We missed exits off the motorway, got back on the motorway going in the opposite direction and didn’t realize for miles, and had to stop for rest breaks more often than is needed for an old lady with a nervous bladder.

He’d belch up a barely coherent set of directions and I’d yell, “DON’T TALK TO ME, I’M TRYING TO SHIFT/CHANGE LANES/BLINK!”

Somehow, and I don’t even know how, we made it into Blackpool in the pitch black dark of night.

If you live in the U.K. or you’ve been, you’ll know that it doesn’t get dark until like 10:30**at night in the dead of summer.

That’s how I knew we had been driving forever.
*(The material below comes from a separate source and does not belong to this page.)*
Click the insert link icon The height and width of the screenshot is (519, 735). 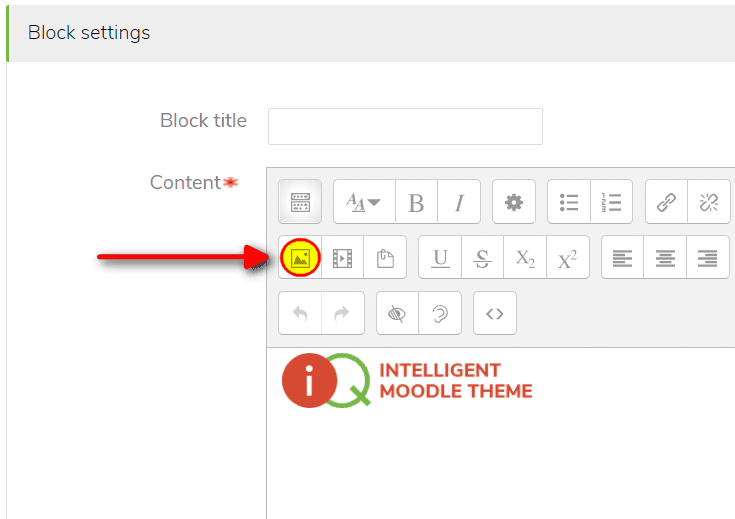click(x=666, y=202)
It’s not like our car didn’t have a clock or my ass wasn’t entirely numb, but the fact that we were driving in darkness for the first time during our whole trip stood out to me.

We had made it into Blackpool, but we had yet to locate our B&B. Stay tuned to find out how we finally made it to our ├╝ber strange B&B. It may or may not have involved some friendly policemen and a way-too-perky-is-she-going-to-kill-us-in-our-sleep B&B owner.

*I was in no way a fan of Jersey Shore (I may have watched just a couple episodes to see what it was all about. My friend never watched one single episode, nor did he ever even contemplate watching them, either. I’m sure he’d appreciate my clearing that up.

**Maybe it’s not that late, but it sure felt like it.